» **CONSIGNES DE L'EXERCICE**:
**A.** Relevez, dans l'article sur la loi sur le Domaine national, toutes les indications écrites en chiffres.
**B.** Recopiez mot pour mot le passage de l'article sur la loi sur le Domaine national qui commence par « La Loi sur le » et se termine par « à la socialiser. ».

» **ARTICLE**:
_____

La Loi sur le Domaine National

Malentendu entre l’état et les paysans sur le statut et la gestion de la terre

Depuis plus de 30 ans, la loi sénégalaise 64-46 du 17 juin 1964 pose un principe intangible : toutes les terres non immatriculées ou dont la propriété n’avait pas été transcrite à la conservation des hypothèques au terme du délai fixé par le législateur, sont considérées d’office comme faisant partie du patrimoine public. Ce sont des biens incessibles et inappropriables, sauf lorsqu’ils font l’objet d’une déclassification selon la procédure prévue par la loi. Cette loi s’inspire en réalité du socialisme africain, une sorte communautarisme rurale développé par Senghor, premier président du Sénégal. Elles cherche à soustraire la terre d’une propriété coutumière qui fait la part belle à certaines grandes familles et à la socialiser.

_____

» **DOCUMENTS FOURNIS**:

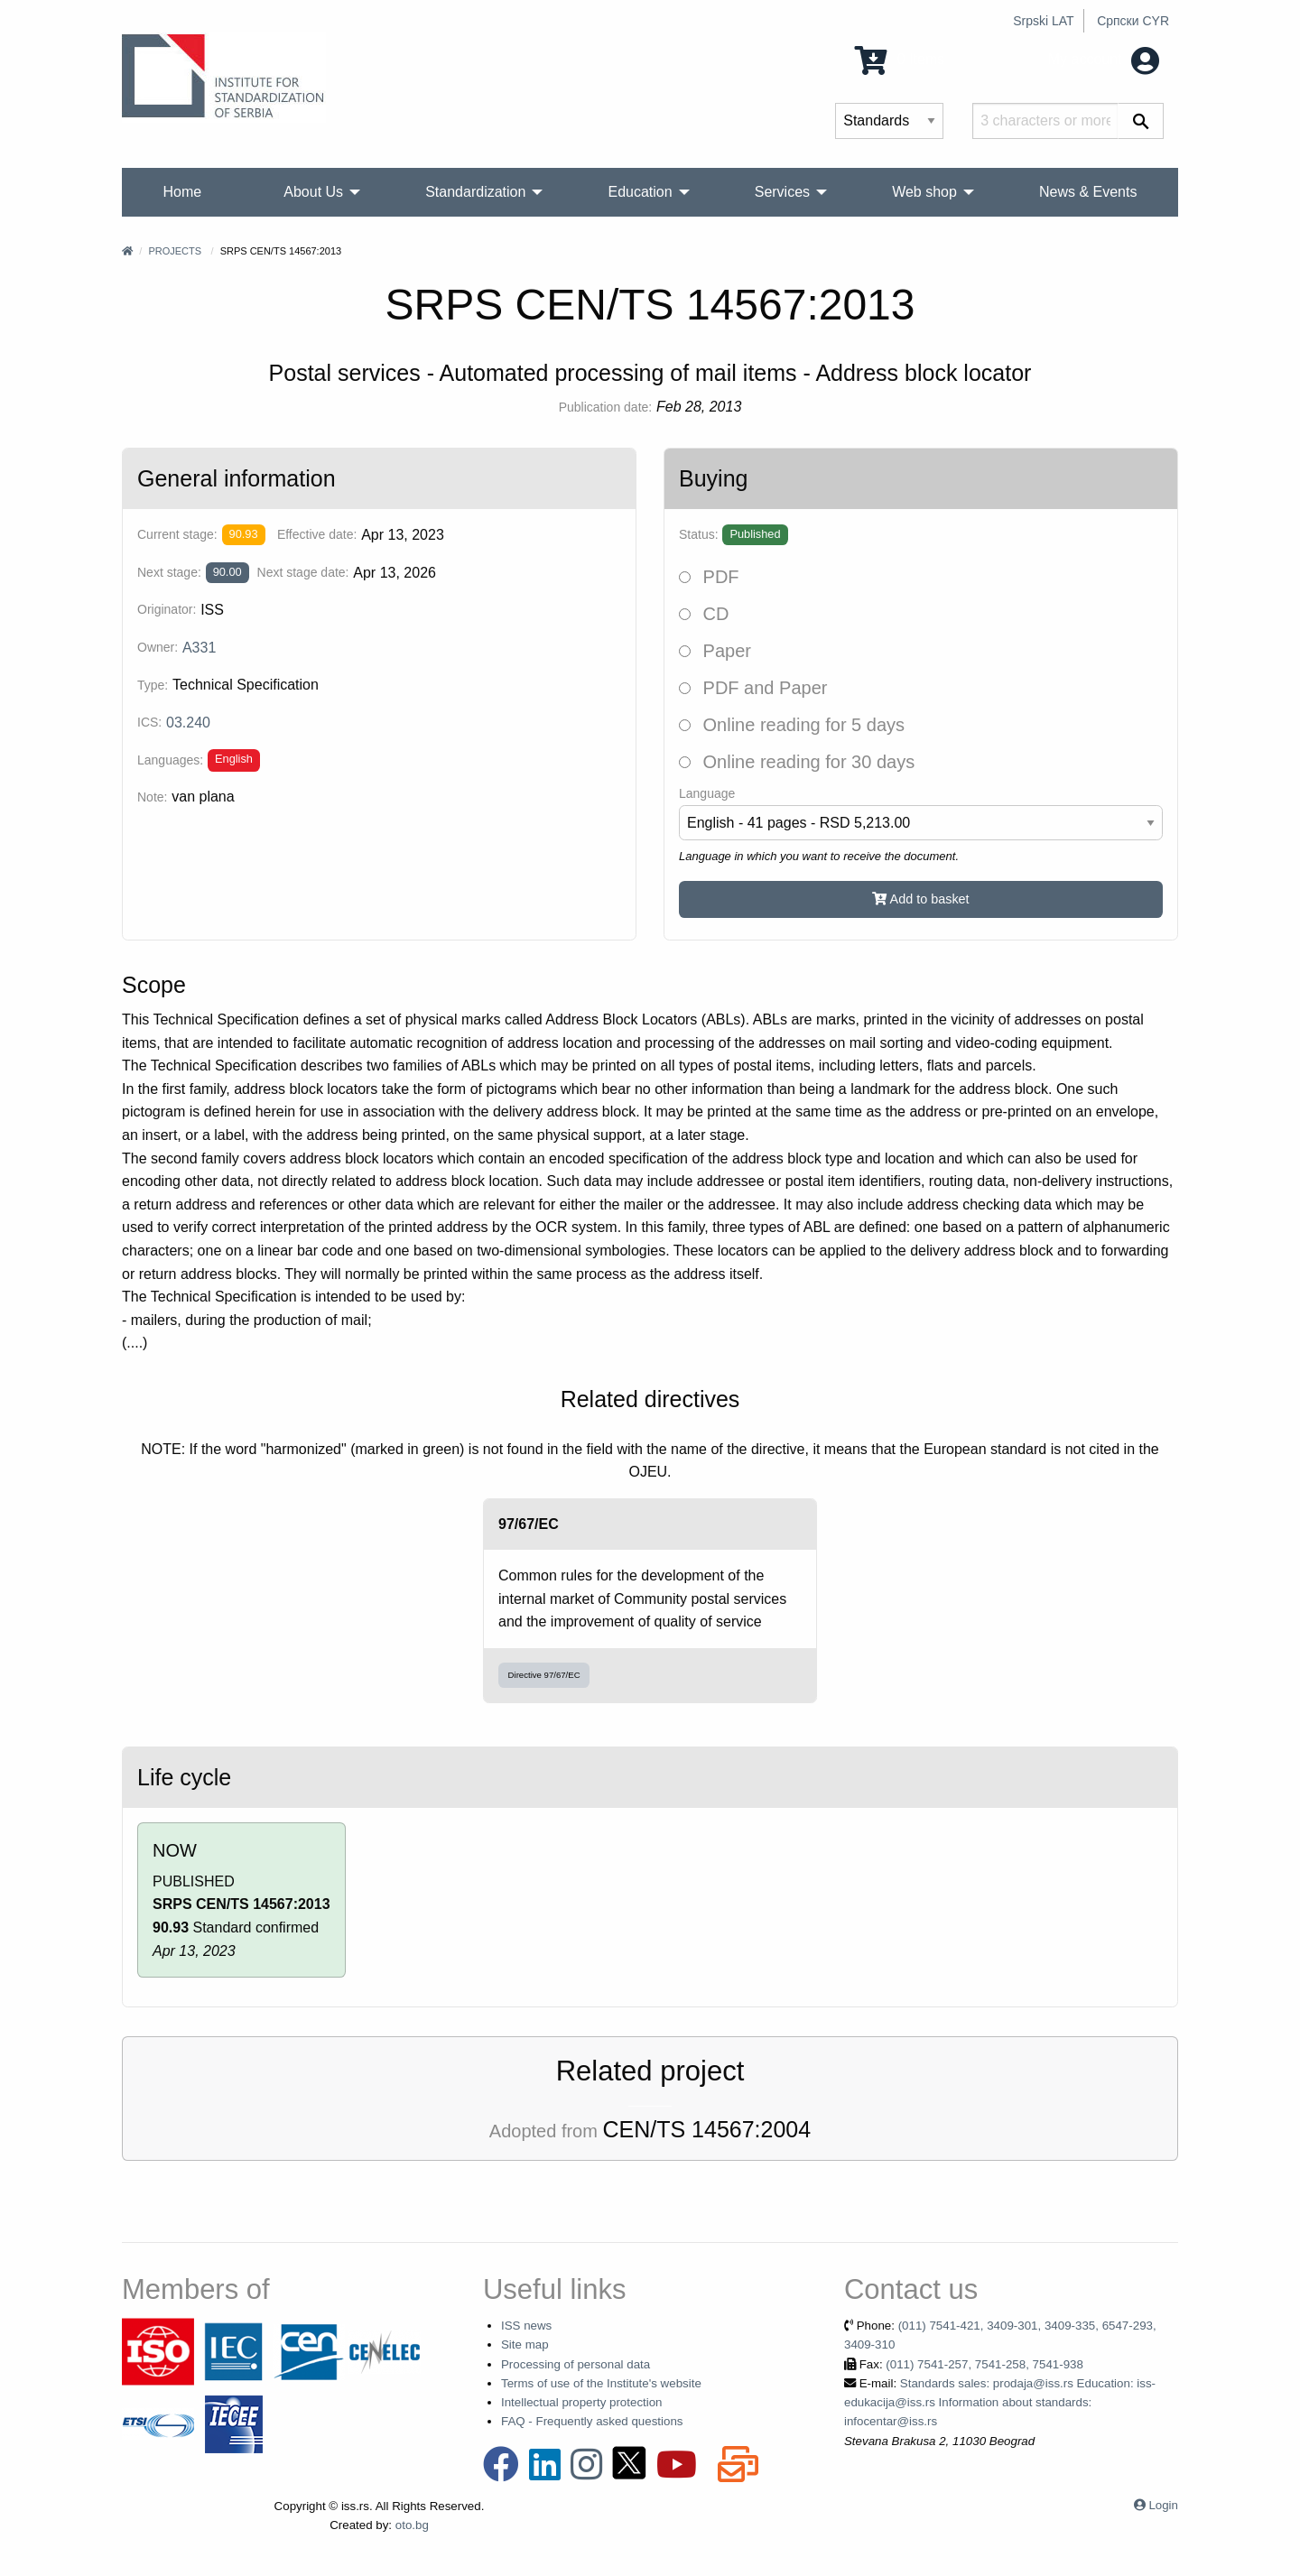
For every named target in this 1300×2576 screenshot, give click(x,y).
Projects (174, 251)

_____

» **RÉPONSES ATTENDUES**:
**A.**
- 30 ans
- 64-46
- 17 juin 1964

**B.**
La Loi sur le Domaine National

Malentendu entre l’état et les paysans sur le statut et la gestion de la terre

Depuis plus de 30 ans, la loi sénégalaise 64-46 du 17 juin 1964 pose un principe intangible : toutes les terres non immatriculées ou dont la propriété n’avait pas été transcrite à la conservation des hypothèques au terme du délai fixé par le législateur, sont considérées d’office comme faisant partie du patrimoine public. Ce sont des biens incessibles et inappropriables, sauf lorsqu’ils font l’objet d’une déclassification selon la procédure prévue par la loi. Cette loi s’inspire en réalité du socialisme africain, une sorte communautarisme rurale développé par Senghor, premier président du Sénégal. Elles cherche à soustraire la terre d’une propriété coutumière qui fait la part belle à certaines grandes familles et à la socialiser.